■ Task requirements
What you return should be the lines from the one with "人生100年時代 (143, 740)" through the one with "Kalev Leetaru (834, 1023)" in the data below, reproduced exactly with both ends, and no pictures at all.

■ Data shown

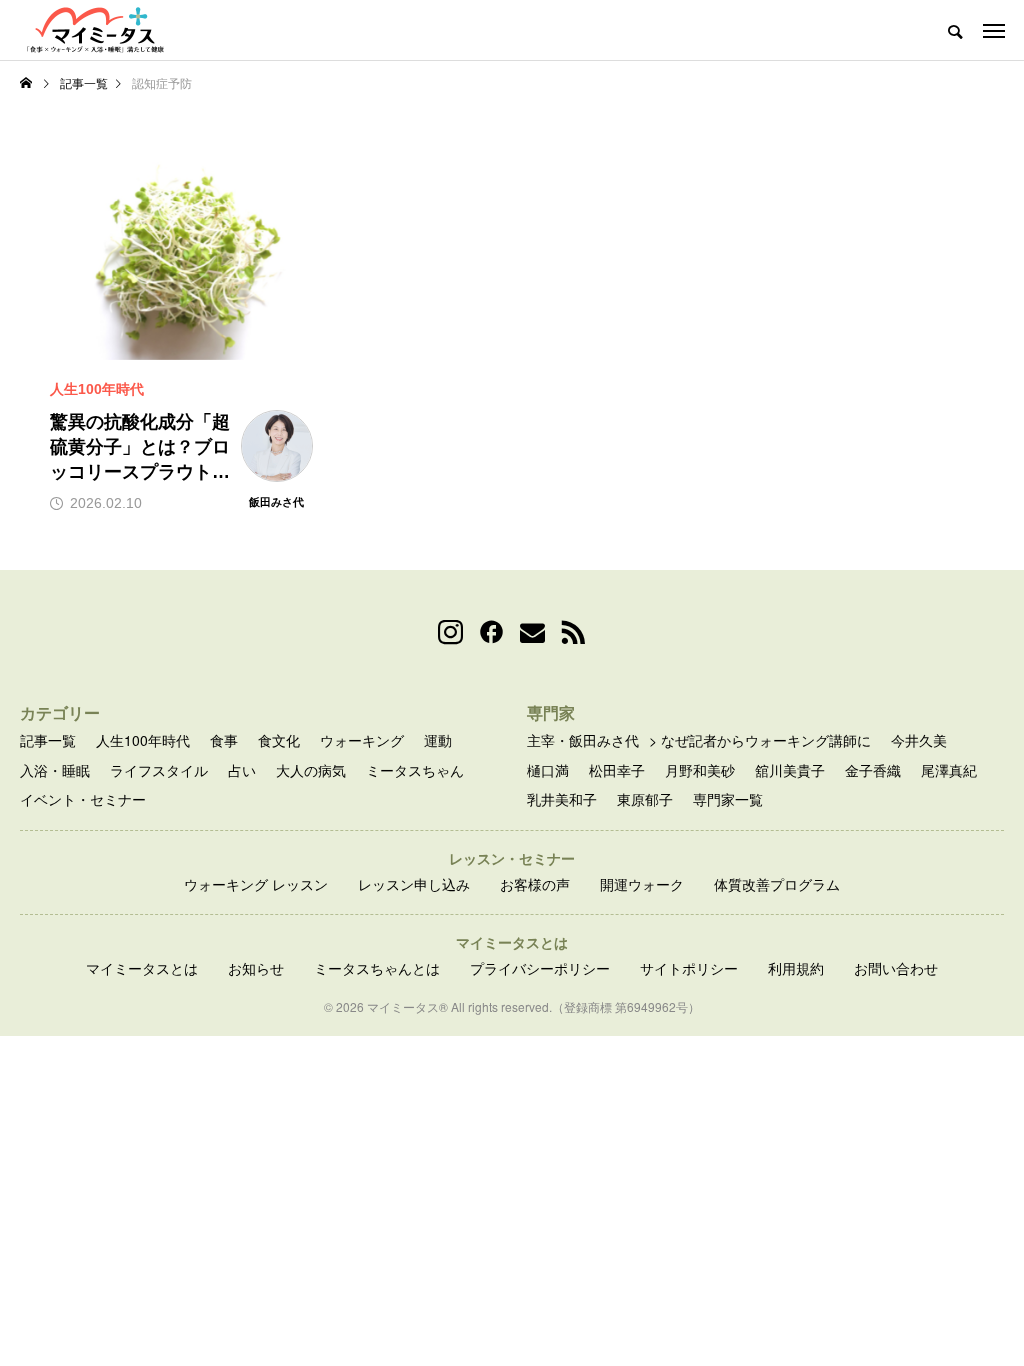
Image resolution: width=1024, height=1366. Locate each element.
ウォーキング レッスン (256, 884)
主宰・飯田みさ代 (583, 740)
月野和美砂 (700, 770)
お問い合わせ (896, 968)
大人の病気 (311, 770)
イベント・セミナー (83, 799)
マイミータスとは (142, 968)
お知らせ (256, 968)
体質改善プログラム (777, 884)
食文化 (279, 740)
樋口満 (548, 770)
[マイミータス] (95, 30)
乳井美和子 (562, 799)
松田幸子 (617, 770)
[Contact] (532, 632)
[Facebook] (491, 632)
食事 (224, 740)
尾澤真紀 (949, 770)
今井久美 (919, 740)
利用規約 (796, 968)
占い (242, 770)
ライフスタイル (159, 770)
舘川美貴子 (790, 770)
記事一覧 (48, 740)
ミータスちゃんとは (377, 968)
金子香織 (873, 770)
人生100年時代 (143, 740)
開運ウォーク (642, 884)
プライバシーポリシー (540, 968)
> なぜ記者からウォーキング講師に (760, 740)
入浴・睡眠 (55, 770)
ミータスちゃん (415, 770)
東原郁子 (645, 799)
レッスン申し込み (414, 884)
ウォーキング (362, 740)
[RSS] (573, 632)
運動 (438, 740)
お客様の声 (535, 884)
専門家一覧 (728, 799)
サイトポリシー (689, 968)
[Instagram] (450, 632)
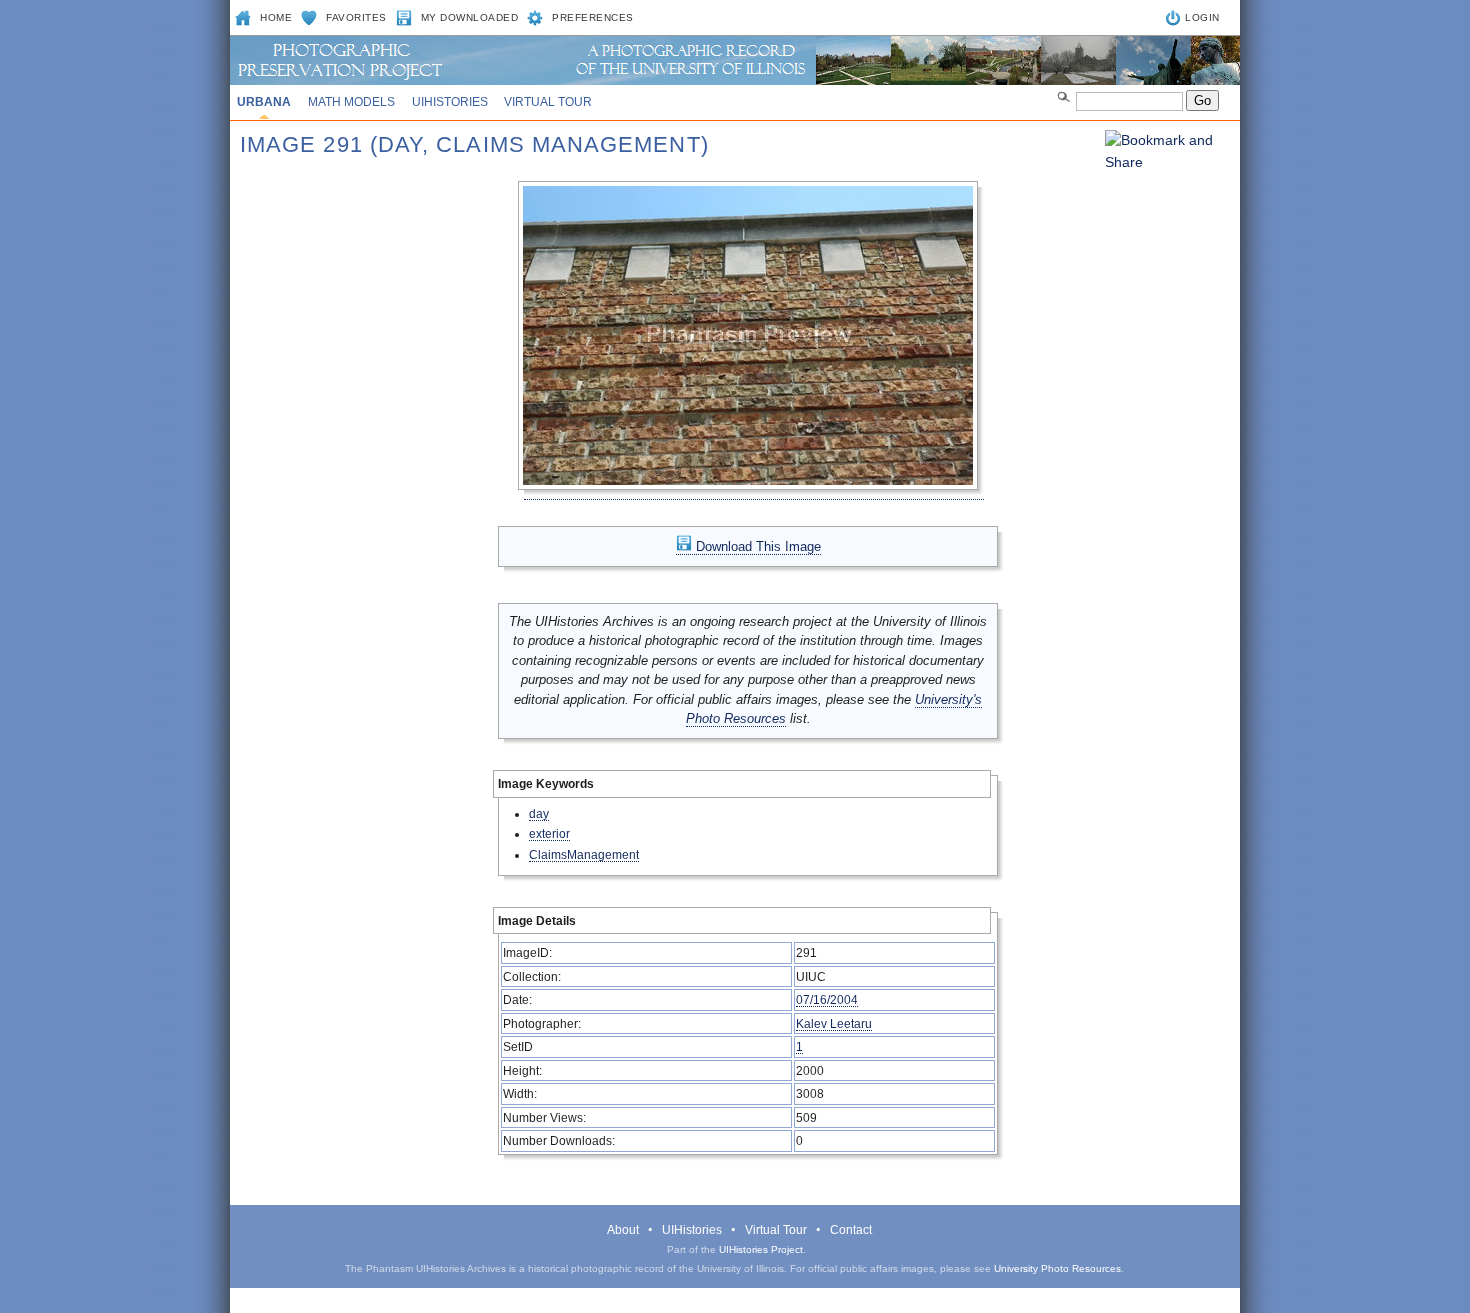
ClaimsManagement (584, 854)
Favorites (356, 17)
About (623, 1230)
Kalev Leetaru (834, 1023)
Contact (851, 1230)
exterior (549, 833)
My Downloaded (470, 17)
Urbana (264, 102)
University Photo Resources (1057, 1268)
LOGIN (1202, 17)
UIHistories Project (761, 1249)
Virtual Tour (548, 102)
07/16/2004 (827, 999)
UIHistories (450, 102)
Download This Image (756, 546)
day (539, 813)
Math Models (351, 102)
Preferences (593, 17)
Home (276, 17)
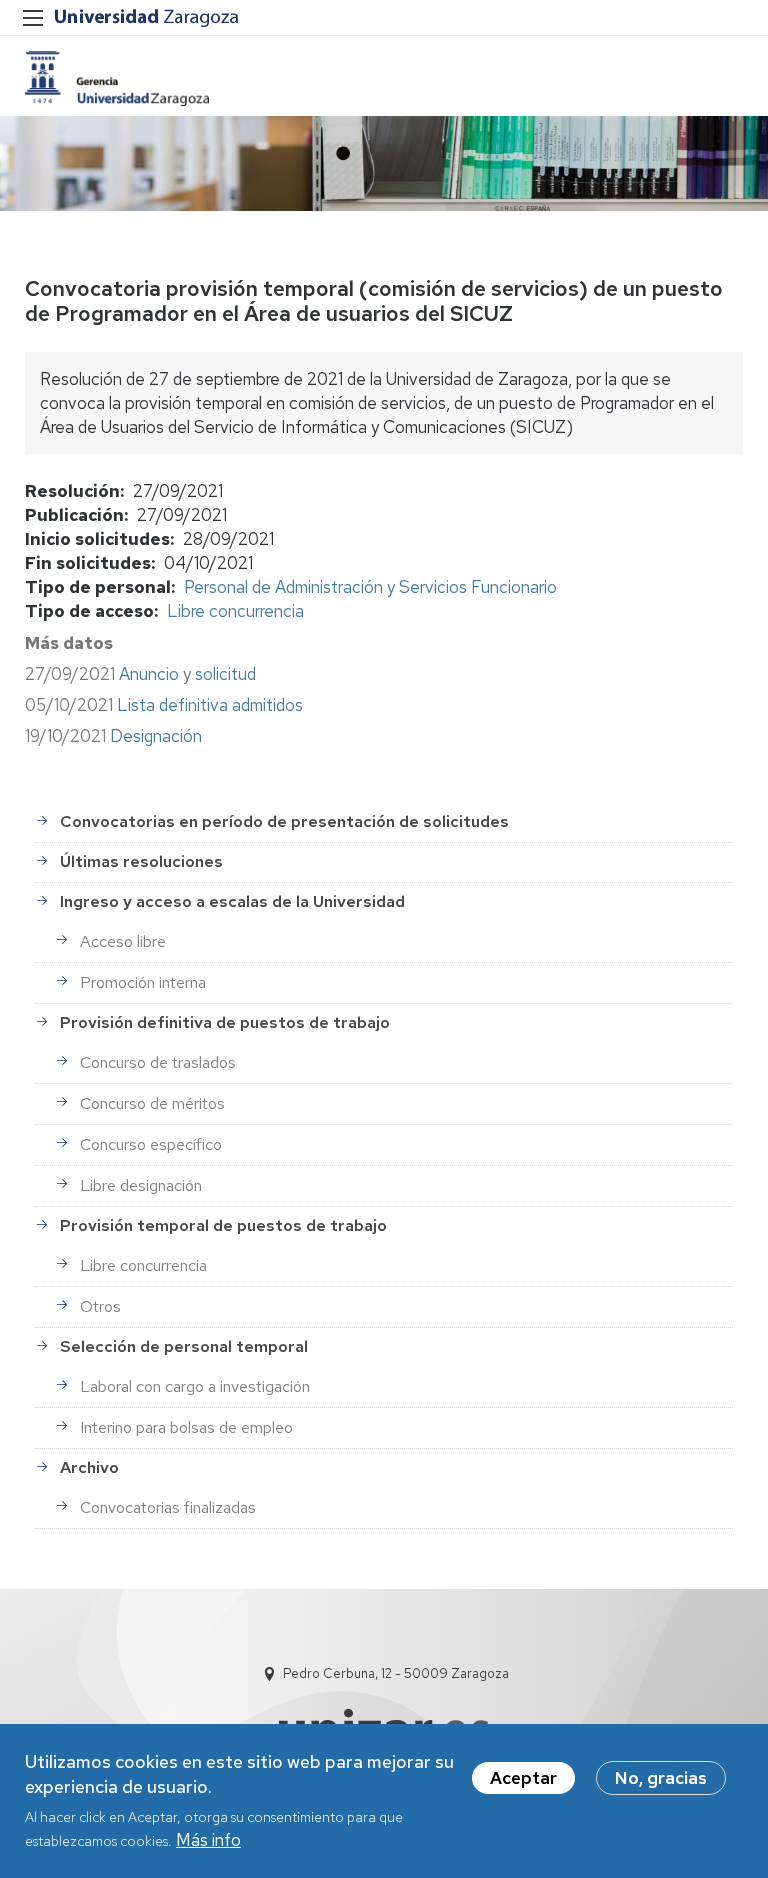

■ Task result
人生100年時代 (143, 740)
開運ウォーク (642, 884)
プライバシーポリシー (540, 968)
> なぜ記者からウォーキング講師に (760, 740)
入浴・睡眠 (55, 770)
ミータスちゃん (415, 770)
東原郁子 (645, 799)
レッスン申し込み (414, 884)
ウォーキング (362, 740)
[RSS] (573, 632)
運動 (438, 740)
お客様の声 (535, 884)
専門家一覧 (728, 799)
サイトポリシー (689, 968)
[Instagram] (450, 632)
ClaimsManagement (584, 854)
Favorites (356, 17)
About (623, 1230)
Kalev Leetaru (834, 1023)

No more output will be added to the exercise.